MH: Did your job involve public speaking at all, I mean did you represent the Senator before groups and give presentations and things?

SB: On very, very select basis. The only, again, the only thing I can remember that I did was, at a footwear conference I was asked to talk about legislative developments, what was happening on the Senate and in Congress on things that were important to the footwear industry. And again, I was just there sort of to talk about what was happening, not necessarily to tell what the Senator’s views were with respect to that. But, and I think I also did another one of those up here in Portland, and I can’t, at this, again, I can’t even remember the industry.

MH: You mentioned NAFTA and the Uruguay round of GATT, could you talk a little bit about those issues when you were working on them?
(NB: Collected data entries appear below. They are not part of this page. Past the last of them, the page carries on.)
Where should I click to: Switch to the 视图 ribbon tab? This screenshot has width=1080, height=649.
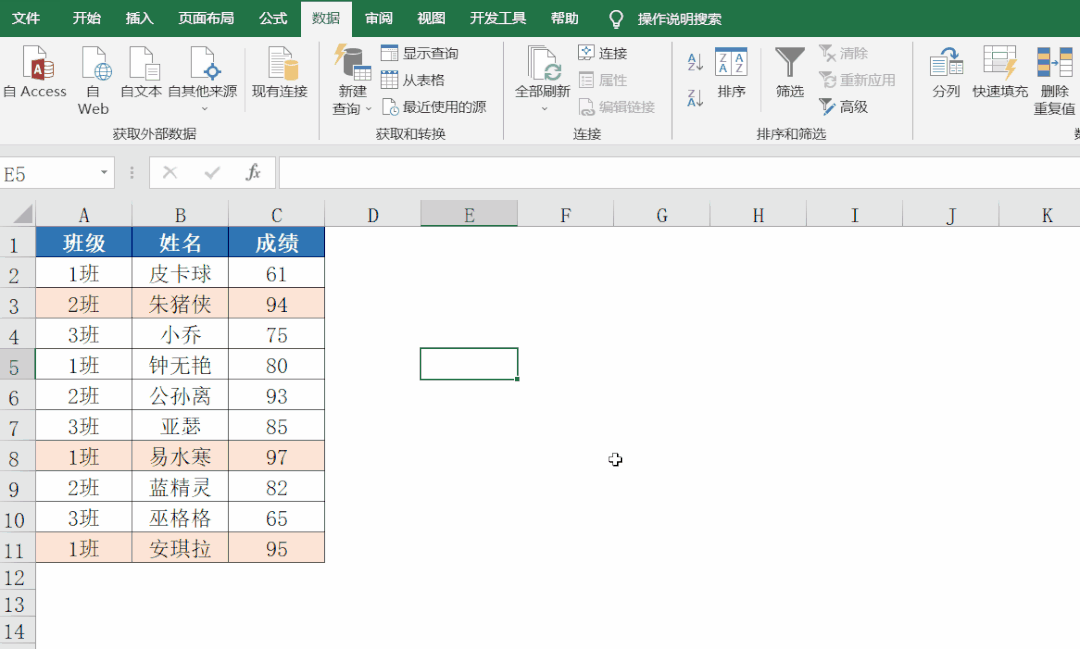[x=430, y=17]
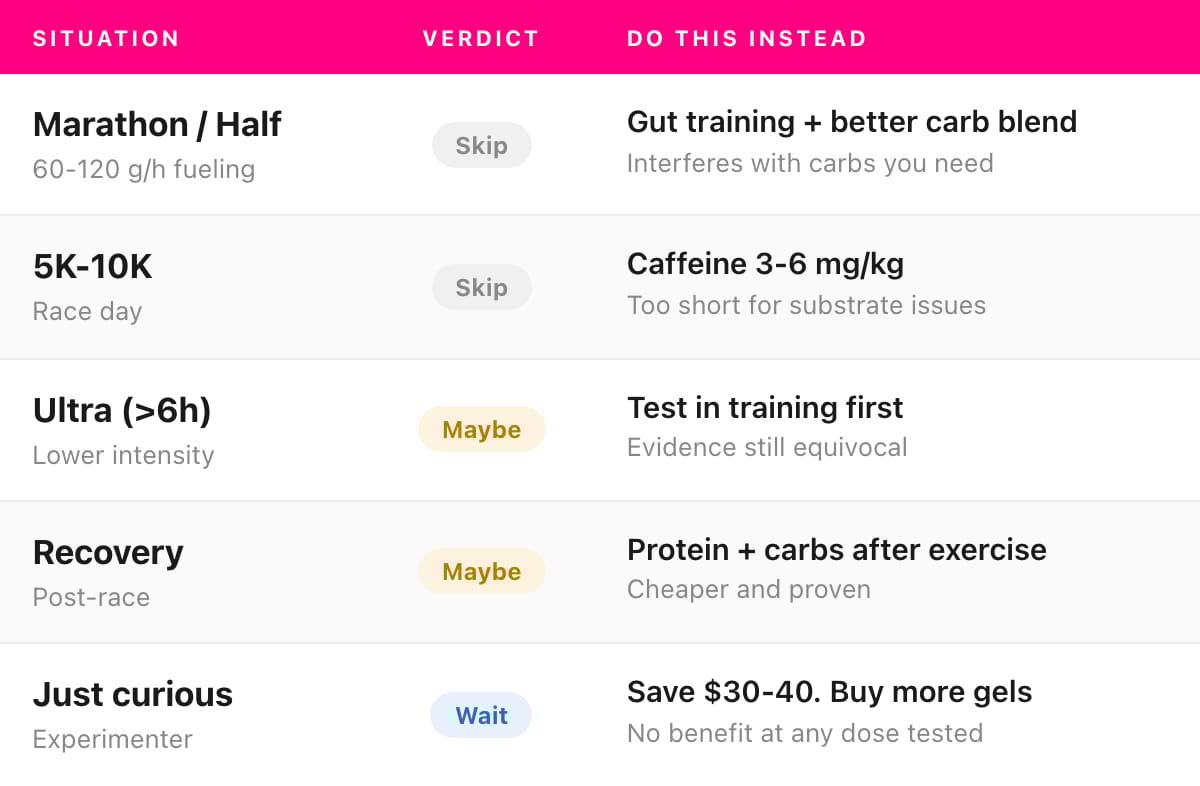Select the Skip badge for Marathon / Half

click(481, 145)
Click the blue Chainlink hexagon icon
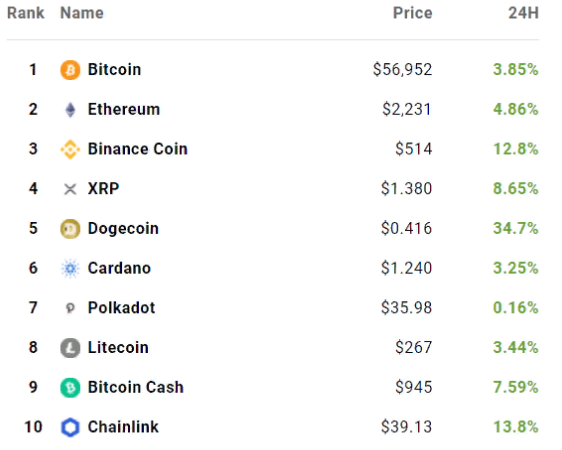Screen dimensions: 562x450 coord(70,427)
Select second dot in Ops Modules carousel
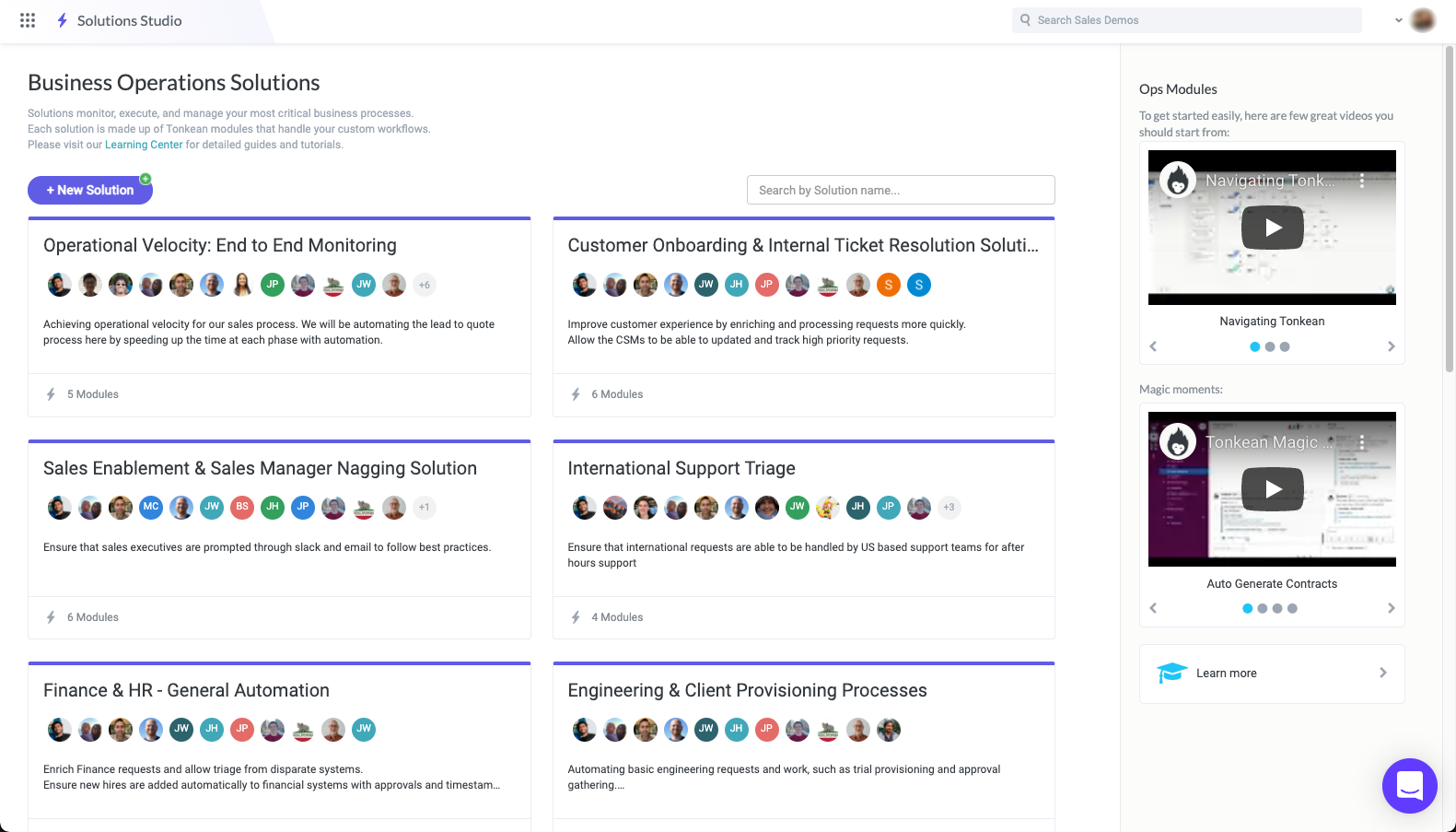The height and width of the screenshot is (832, 1456). pyautogui.click(x=1270, y=347)
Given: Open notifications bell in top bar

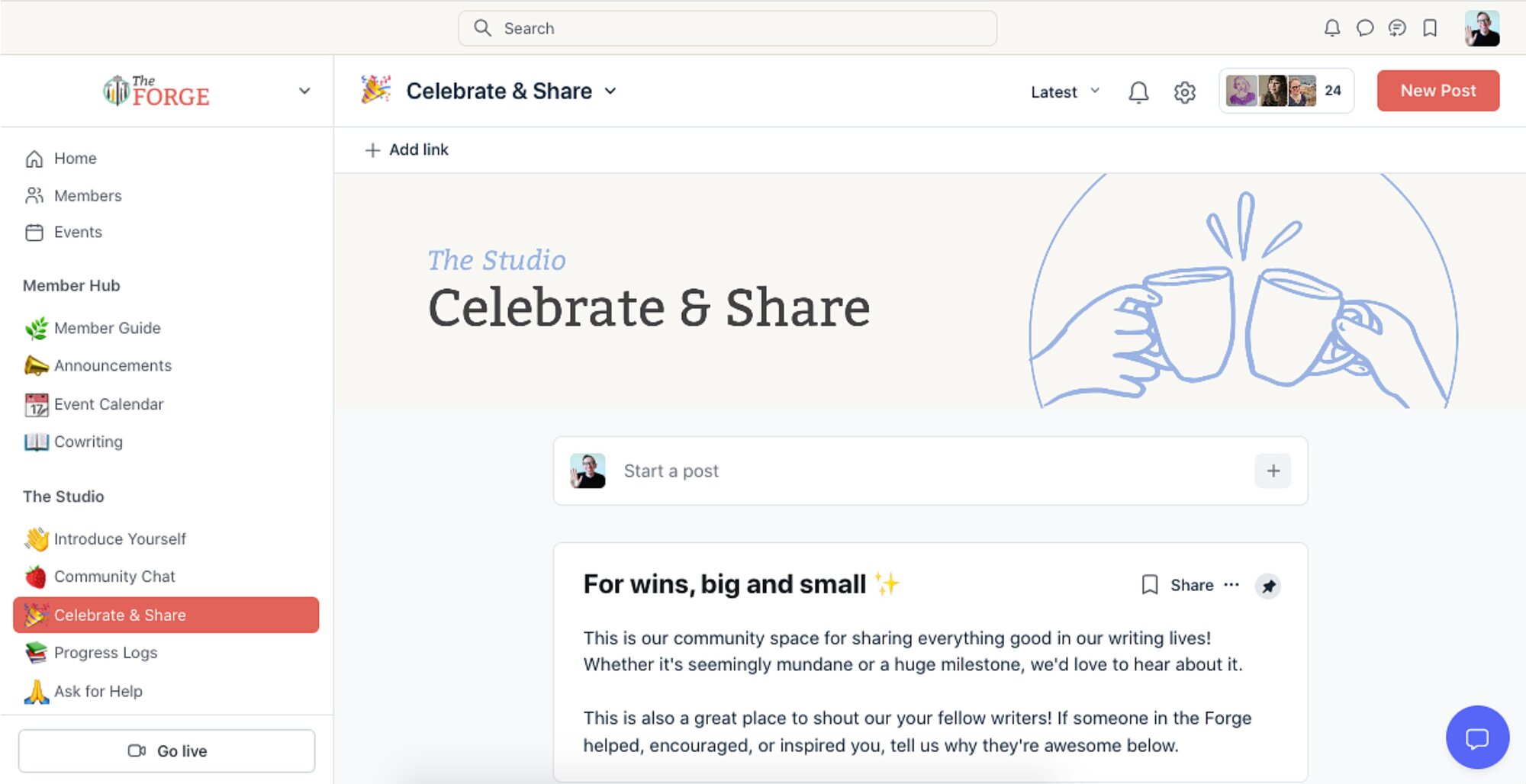Looking at the screenshot, I should point(1331,28).
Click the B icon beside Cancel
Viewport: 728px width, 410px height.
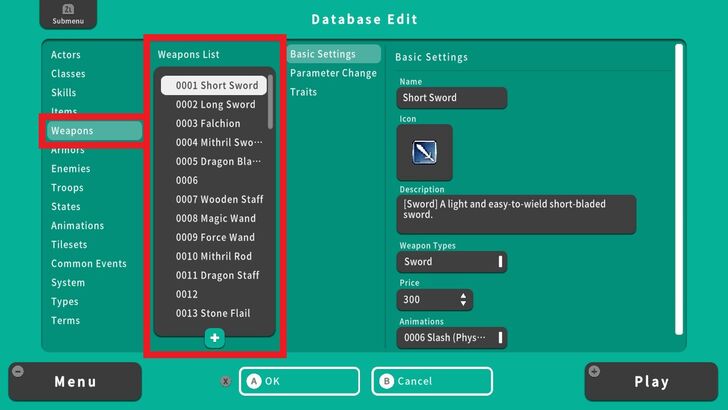click(x=387, y=381)
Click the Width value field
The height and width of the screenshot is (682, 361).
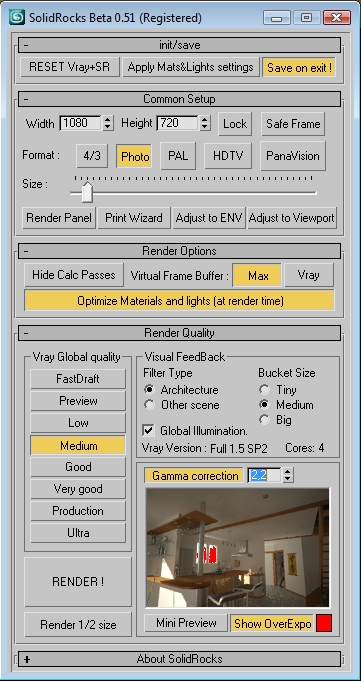tap(80, 123)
SB: Sure. The first one that really was, again, that was started to be worked on before I came on to Senator Mitchell’s staff, was the North American Free Trade Agreement. In 1988 the United States and Canada had essentially secured and had implemented a U.S.-Canada free trade agreement. After that there was a decision that the executive decision, which was supported by Congress, to expand the U.S.-Canada free trade agreement to include Mexico. So those discussions were going on I believe from 1988-1989 right through until there was an agreement signed I believe in November of 1992. And again, it was essentially the elimination of tariffs and trade barriers between those three nations, again, United States, Mexico and Canada.

MH: As majority leader, what role did the Senator play with respect to NAFTA?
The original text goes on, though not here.